Task instructions
Print the lines of the listing below from the line containing "Task: Open the Twitter vendor link" to the line containing "Action: click(38, 575)", both included, and leave the pictures out of your answer.

Extracted data
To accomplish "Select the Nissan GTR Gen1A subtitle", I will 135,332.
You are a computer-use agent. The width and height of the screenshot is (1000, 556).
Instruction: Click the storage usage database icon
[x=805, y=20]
--
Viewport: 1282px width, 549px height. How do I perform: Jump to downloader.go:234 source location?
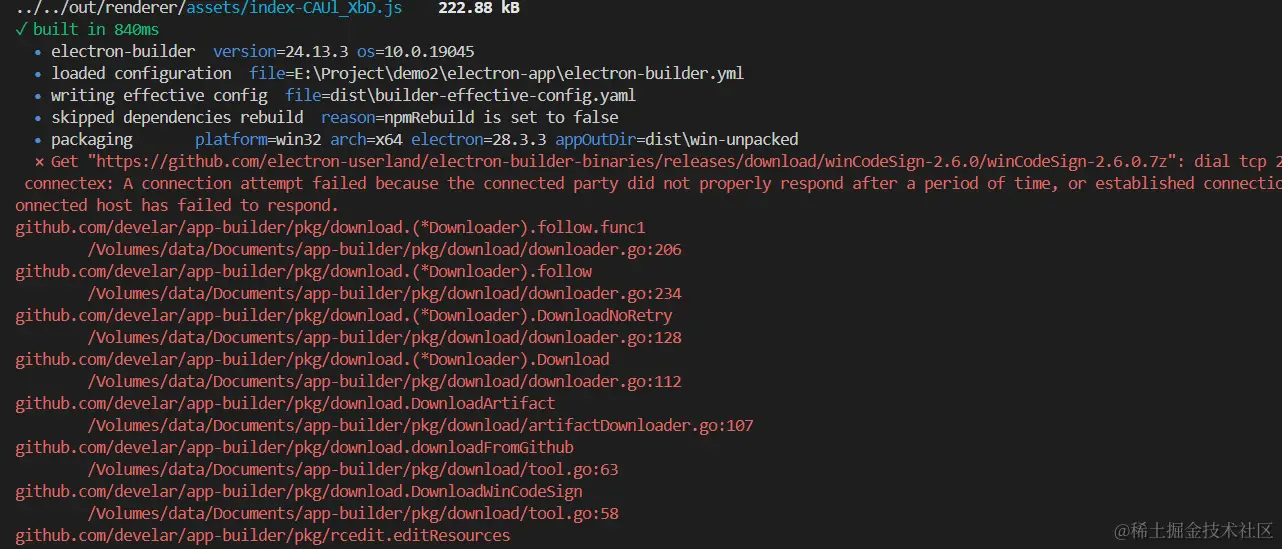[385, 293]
---
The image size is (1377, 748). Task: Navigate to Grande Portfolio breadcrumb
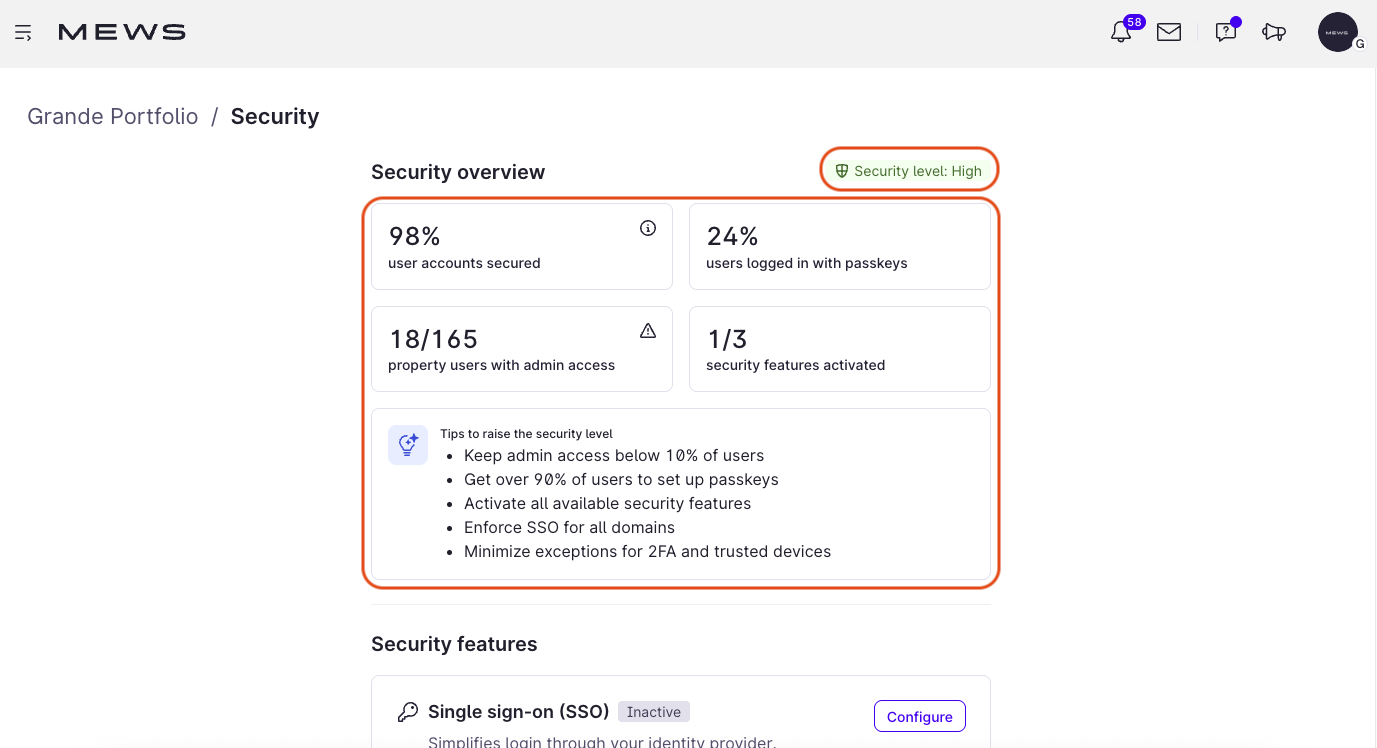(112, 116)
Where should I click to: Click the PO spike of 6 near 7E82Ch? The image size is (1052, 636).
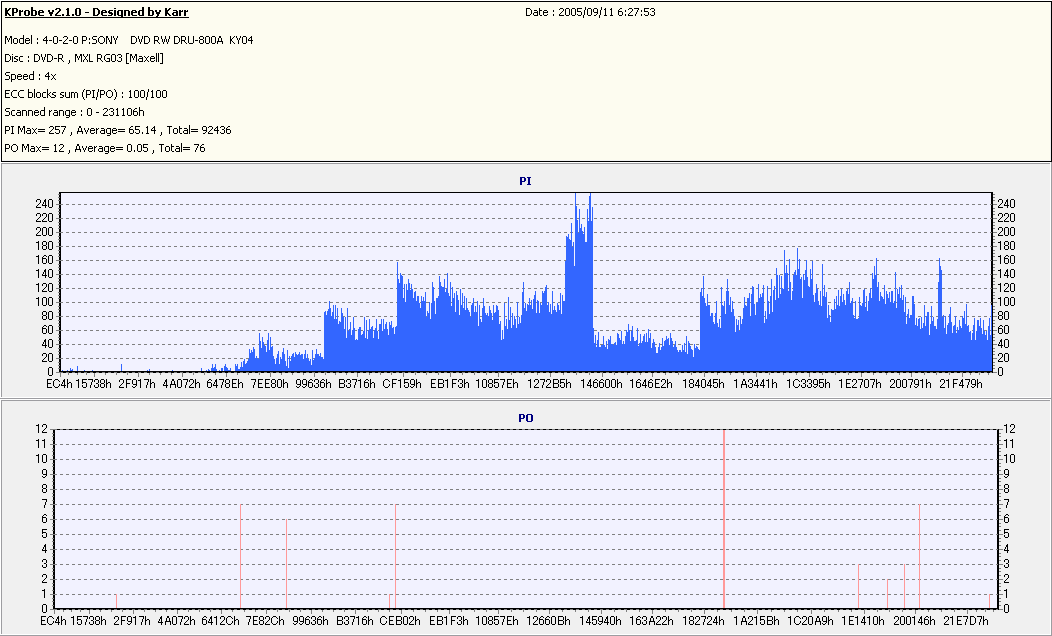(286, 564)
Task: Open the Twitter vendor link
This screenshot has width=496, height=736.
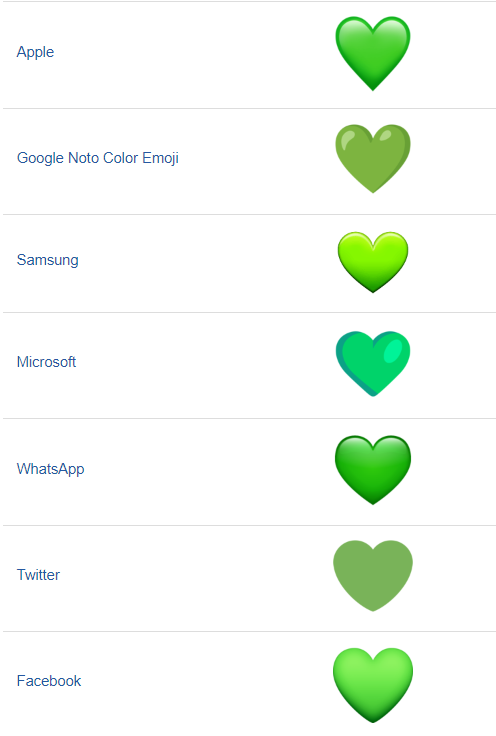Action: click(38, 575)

The result
Task: Open the Twitter vendor link
This screenshot has width=496, height=736.
Action: click(38, 575)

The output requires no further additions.